Objective 1: In the records that follow the text, take the lines from the one containing "720x790 pixels." through the one containing "click(682, 162)", both included, and give them as a JSON list of strings, one string per line, with blank lines left out. Leave the pictures out of your answer.

Source extract:
Comprehensive Study Notes

It was pointed out in Section 3.3 that, when the state function $\Psi$ is not an eigenfunction of the operator $\hat{B}$, a measurement of $B$ will give one of a number of possible values (the eigenvalues of $\hat{B}$ ). We now consider the average value of the property $B$ for a system whose state is $\Psi$.

To find the average value of $B$ experimentally, we take many identical, noninteracting systems each in the same state $\Psi$ and we measure $B$ in each system. The average value of $B$, symbolized by $\langle B\rangle$, is defined as the arithmetic mean of the observed values $b{1}$, $b{2}, \ldots, b_{N}$ :

\(
\begin{equation}
\langle B\rangle=\frac{\sum{j=1}^{N} b{j}}{N} \tag{3.79}
\end{equation}
\)

where $N$, the number of systems, is extremely large.
Instead of summing over the observed values of $B$, we can sum over all the possible values of $B$, multiplying each possible value by the number of times it is observed, to get the equivalent expression

\(
\begin{equation}
\langle B\rangle=\frac{\sum{b} n{b} b}{N} \tag{3.80}
\end{equation}
\)

where $n_{b}$ is the number of times the value $b$ is observed. An example will make this clear. Suppose a class of nine students takes a quiz that has five questions and the students receive these grades: $0,20,20,60,60,80,80,80,100$. Calculating the average grade according to (3.79), we have

\(
\frac{1}{N} \sum{j=1}^{N} b{j}=\frac{0+20+20+60+60+80+80+80+100}{9}=56
\)

To calculate the average grade according to (3.80), we sum over the possible grades: 0,20 , $40,60,80,100$. We have

\(
\frac{1}{N} \sum{b} n{b} b=\frac{1(0)+2(20)+0(40)+2(60)+3(80)+1(100)}{9}=56
\)

Equation (3.80) can be written as

\(
\langle B\rangle=\sum{b}\left(\frac{n{b}}{N}\right) b
\)

Since $N$ is very large, $n{b} / N$ is the probability $P{b}$ of observing the value $b$, and

\(
\begin{equation}
\langle B\rangle=\sum{b} P{b} b \tag{3.81}
\end{equation}
\)

Now consider the average value of the $x$ coordinate for a one-particle, one-dimensional system in the state $\Psi(x, t)$. The $x$ coordinate takes on a continuous range of values, and the probability of observing the particle between $x$ and $x+d x$ is $|\Psi|^{2} d x$. The summation over the infinitesimal probabilities is equivalent to an integration over the full range of $x$, and (3.81) becomes

\(
\begin{equation}
\langle x\rangle=\int_{-\infty}^{\infty} x|\Psi(x, t)|^{2} d x \tag{3.82}
\end{equation}
\)

Supplied material:
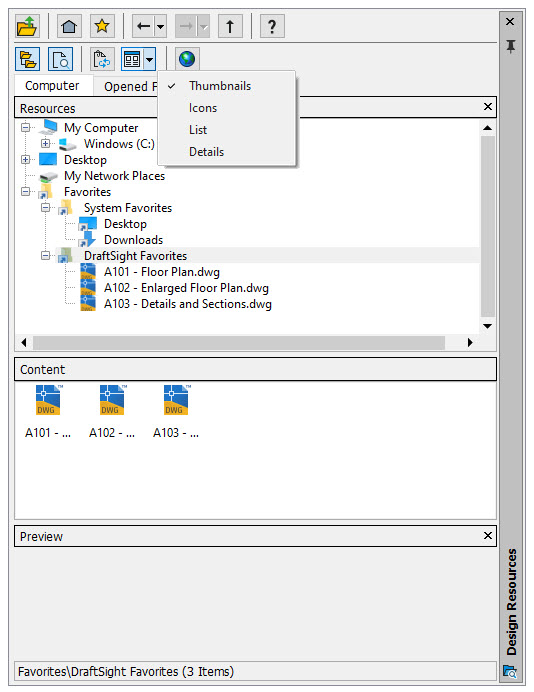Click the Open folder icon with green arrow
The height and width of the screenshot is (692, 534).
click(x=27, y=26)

...

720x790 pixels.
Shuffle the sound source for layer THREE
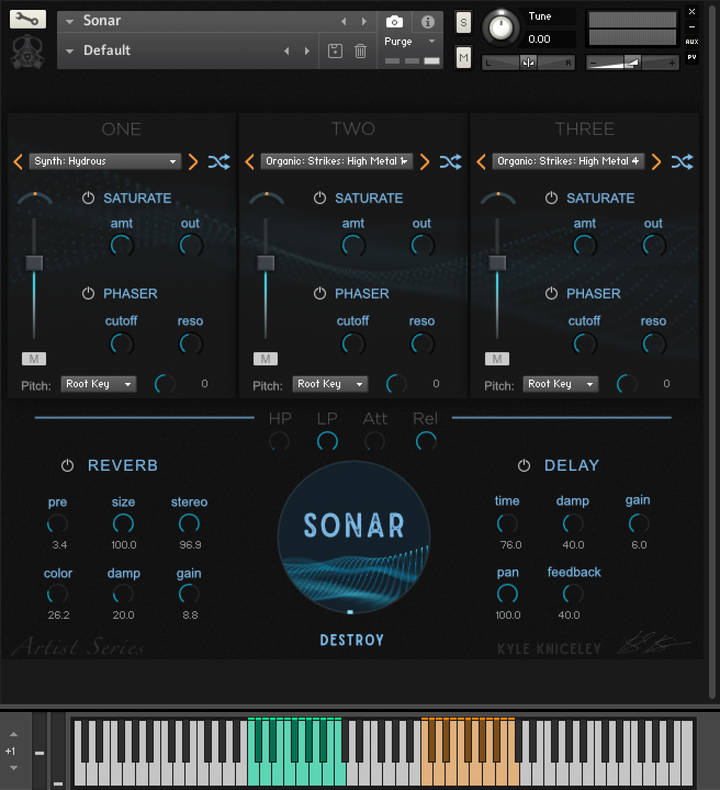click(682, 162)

Objective 2: Continue the notes on average values of measured quantities from where they stop.

Written reply 1:
[
  "720x790 pixels.",
  "Shuffle the sound source for layer THREE",
  "click(682, 162)"
]

Written reply 2:
For the one-particle, three-dimensional case, the probability of finding the particle in the volume element at point $(x, y, z)$ with edges $d x, d y, d z$ is

\(
\begin{equation}
|\Psi(x, y, z, t)|^{2} d x d y d z \tag{3.83}
\end{equation}
\)

If we want the probability that the particle is between $x$ and $x+d x$, we must integrate (3.83) over all possible values of $y$ and $z$, since the particle can have any values for its $y$ and $z$ coordinates while its $x$ coordinate lies between $x$ and $x+d x$. Hence, in the threedimensional case (3.82) becomes

\(
\begin{align}
& \langle x\rangle=\int{-\infty}^{\infty}\left[\int{-\infty}^{\infty} \int{-\infty}^{\infty}|\Psi(x, y, z, t)|^{2} d y d z\right] x d x \
& \langle x\rangle=\int{-\infty}^{\infty} \int{-\infty}^{\infty} \int{-\infty}^{\infty}|\Psi(x, y, z, t)|^{2} x d x d y d z \tag{3.84}
\end{align}
\)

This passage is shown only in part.